§ Source passage:
# faNFL – Exploring the possibilities of predicting NFL player performance for fantasy NFL

This is supposed to be a readable [IPython](http://ipython.org/ipython-doc/dev/interactive/htmlnotebook.html) notebook that gently introduces the techniques, packages, and methods (oh, and pitfalls) as we approach the goal of predicting NFL player performances by trying out different ideas.

[Greg Sieranski](http://wonbyte.com) (1) and [Samuel John](http://samueljohn.de) (2)

1.  Walmart, USA
2.  HörSys GmbH, Hannover, Germany

This is not an official project of neither Walmart nor HörSys, rather it represents our own views, though we are very happy that we got all support for doing this from our employers. We are glad for being supported to be able to present this at PyCon 2015 as [faNFL - Exploring the possibilities of predicting NFL player performance for Fantasy NFL](https://us.pycon.org/2015/schedule/presentation/433/). Thanks!

#### Download and Contribute

We started out [privately on BitBucket](https://bitbucket.org/samueljohn/fanfl) (now public!), but are just switching to GitHub at [github.com/wonbyte/fanfl](https://github.com/wonbyte/fanfl). The notebooks on bitbucket got too messy and we are cleaning up and documenting the suff right now at PyCon 2015 code sprints.

We'd love to have this to be an open research style, collaborative, exploration on the matter of predicting NFL player performances. Maybe we all can learn a bit on from this.

Please [open issues](https://github.com/wonbyte/fanfl/issues), ideas, todos, pull requests (bugs, improvements) on Github. We encourage to use the [wiki](https://github.com/wonbyte/fanfl/wiki) for new ideas and such and/or ping us on Twitter if you like it: [@samueljohn_de](https://twitter.com/samueljohn_de) and [@wonbyte](https://twitter.com/wonbyte)

## Preface

This IPython notebook documents our different approaches to tackle NFL player statistics. Instead of just presenting the final, polished end-result, we try to make this notebook to be an interesintg read with a lot of comments and discussion that tells the story of how we tried to do it. Exploring a data set is not a one-shot approach but more or less a trial and error approach with some necessary intuition, plotting, coming up with hypothesis, verifying them and some black magic of preparing the "features" for the machine learning. 

## Introduction

How far can we get with statistical and machine learning tools of the Python eco system to tackle an interesting real world question: predicting the performance of individual NFL players based on historic data. In the rise (hype?) of “big-data”, how important are good models to train a predictor vs. just taking the brute-force approach of checking all correlations to perform the predictions?

How good can one jumpstart to do interesting real world analysis and prediction with in the python eco system?

How close can we get to yahoo’s predictions? Can we beat them with open source machine learning/statistics tools? (we have not yet bet them as the time of writing.)

Fantasy Football is an online competition where users compete against one another as general managers for a virtual team. The players in the virtual team's performance is based on their real world performance. Each week, users are able to perform different actions, simulating professional football organization. Fantasy football has vastly increased in popularity, mainly because fantasy football providers such as ESPN, Yahoo! Fantasy Sports, and the NFL are able to keep track of statistics entirely online. The virtual teams are ranked by using the performance of the real world games, therefore predicting the real world performance of players is can lead to an advantage for the virtual general manager.

§ Document and screenshot pointing entries:
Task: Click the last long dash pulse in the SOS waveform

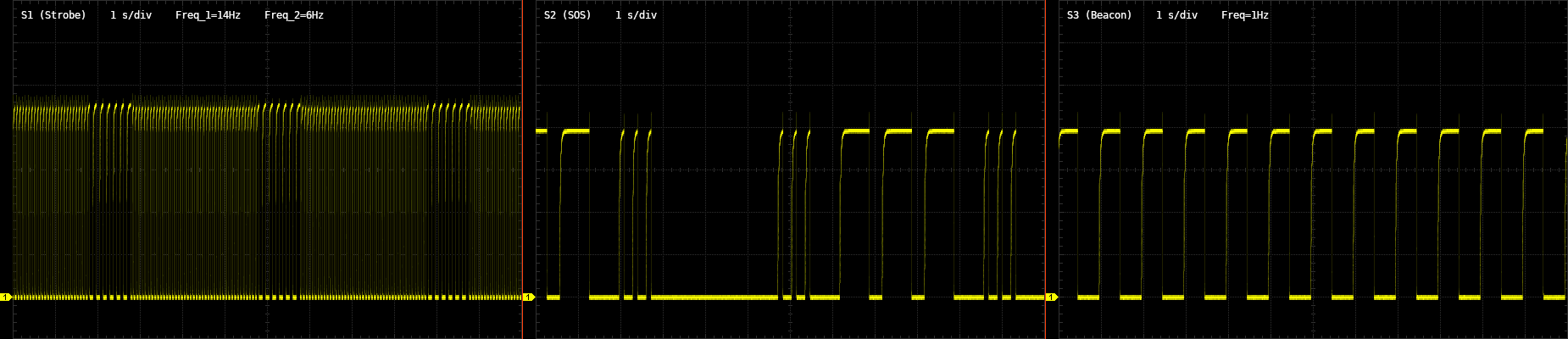Action: click(x=941, y=131)
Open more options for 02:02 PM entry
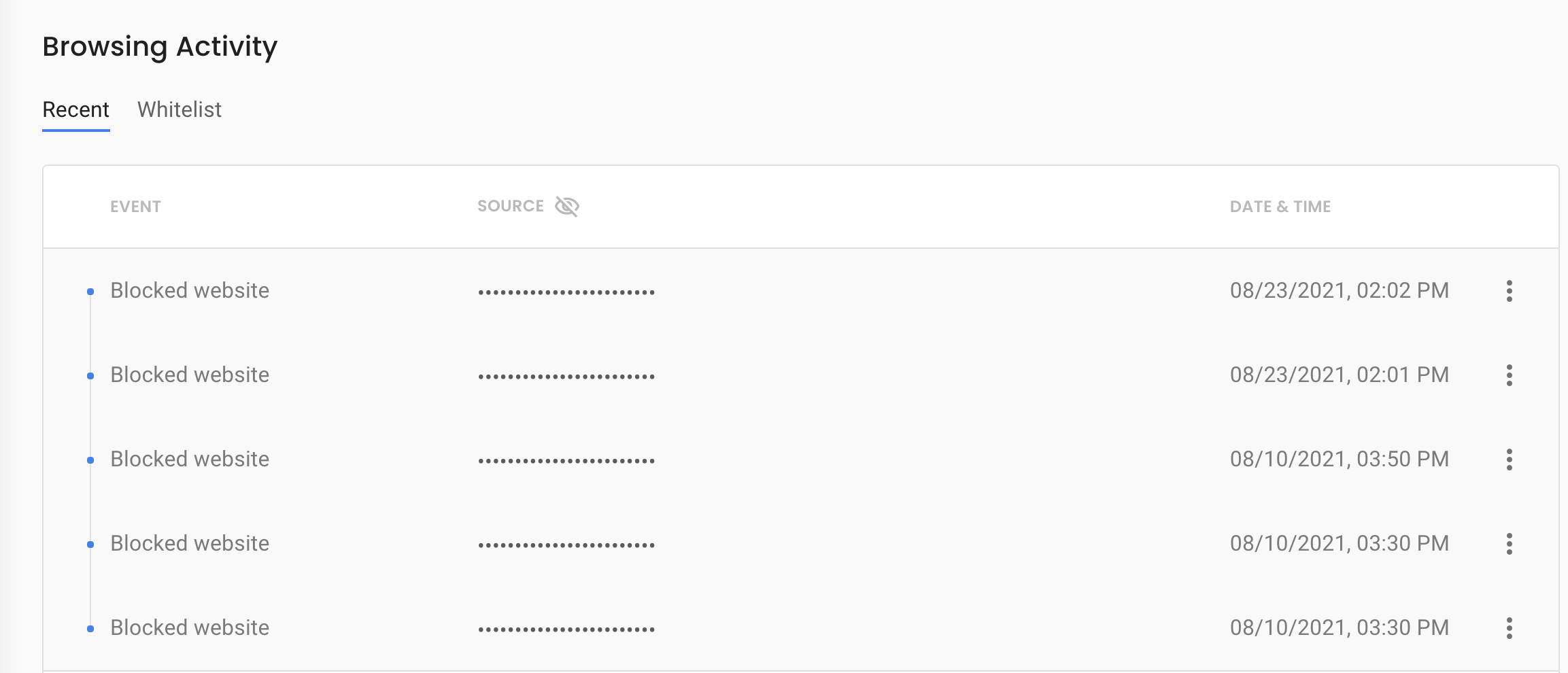Image resolution: width=1568 pixels, height=673 pixels. [x=1509, y=291]
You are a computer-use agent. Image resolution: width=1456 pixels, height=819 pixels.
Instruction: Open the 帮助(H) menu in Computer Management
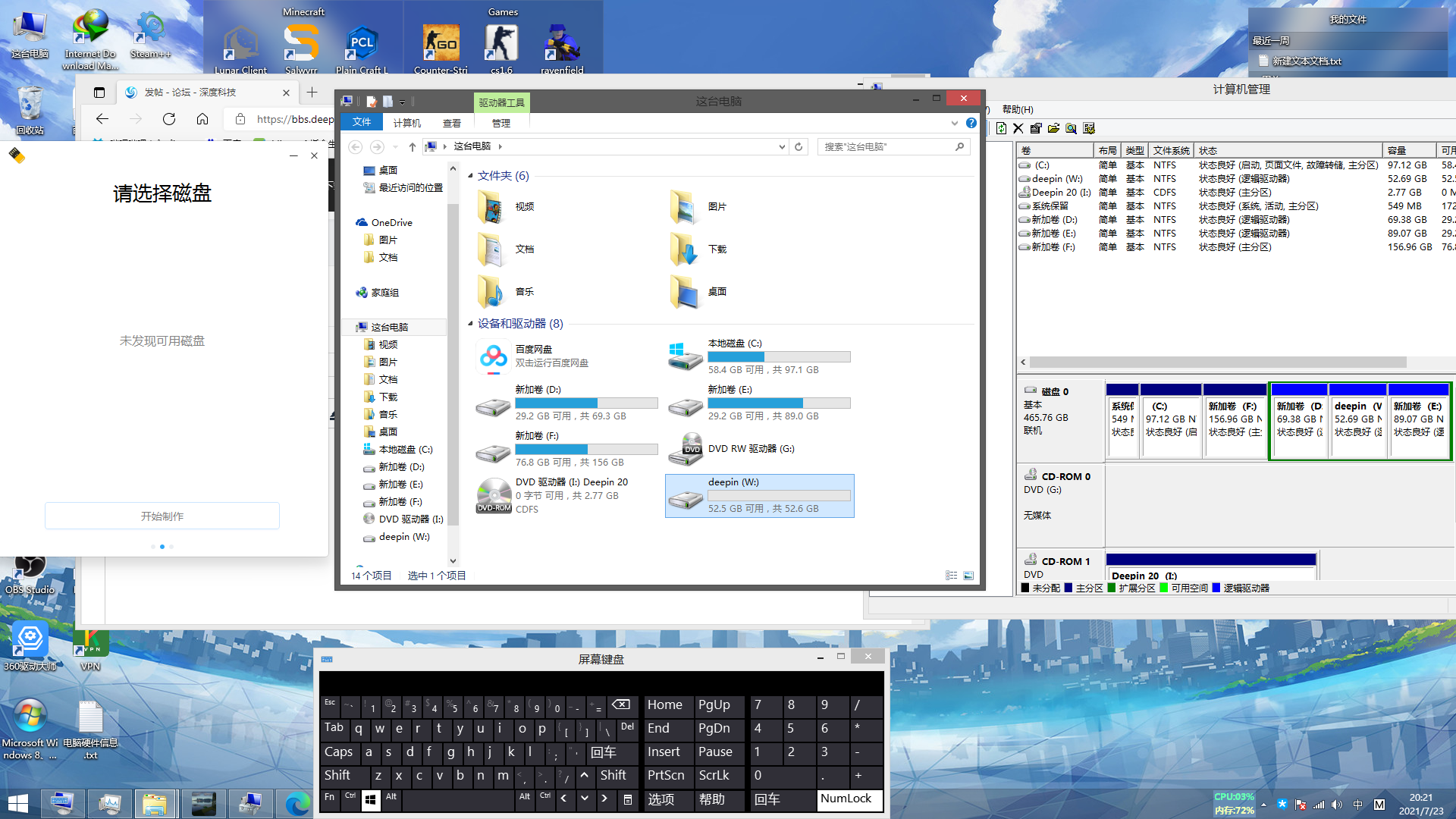click(1018, 109)
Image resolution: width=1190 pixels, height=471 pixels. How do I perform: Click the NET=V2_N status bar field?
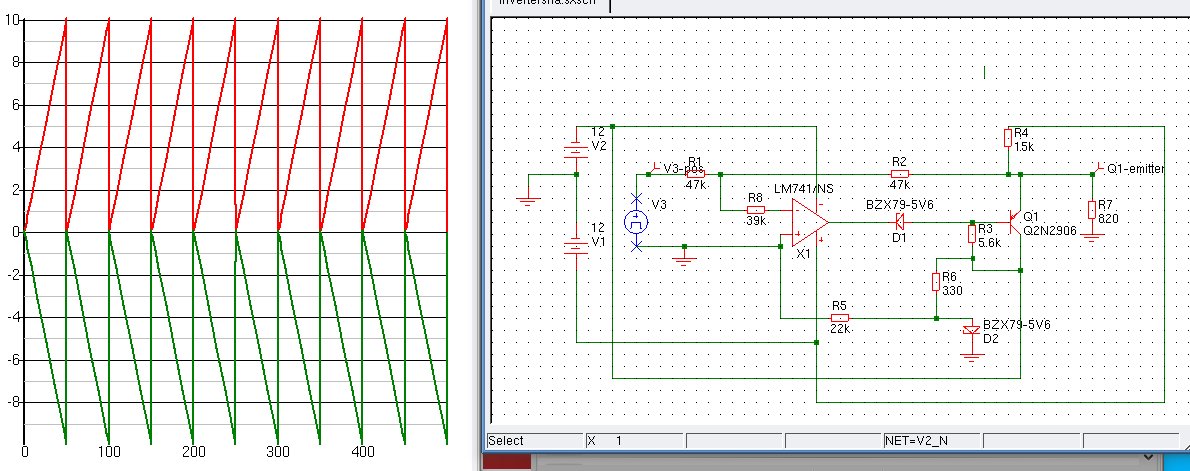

§ What you need to do: Extend the faNFL notebook introduction by writing what comes next after its last sentence.

§ Expected output:
Using our fork of NFLGame (we ported the library to Python 3) to directly get statistics from NFL Game Center, we are able to produce a big pandas panel data structure of historic performance of players. This data structure is much more convenient for explorative data analysis and further processing than REST (web) APIs. We started directly with Python 3.4 for this project and the libs and tools we use include IPython, numpy, scipy, pandas, seaborn/matplotlib, sklearn, requests and python-yahooapi.

From simple counting over correlation analysis to building models as a basis for statistical evaluation and machine learning tools (provided by sklearn), we are addressing our main question: How important are carefully hand-crafted performance models for the different learning algorithms vs. how far can we get by "counting numbers"?

## Setup

For install instructions, please see the [README.md](https://github.com/wonbyte/fanfl/blob/master/README.md).

#### Python data and science eco system

We basically just need the "typical" Python packages that you can get for example with the [Anaconda](http://www.continuum.io/downloads#py34) distribution. For loading the pre-computed Pandas data frame, the Pytables is needed and you can `conda install tables` it.

If the following cell evaluates, then you are fine.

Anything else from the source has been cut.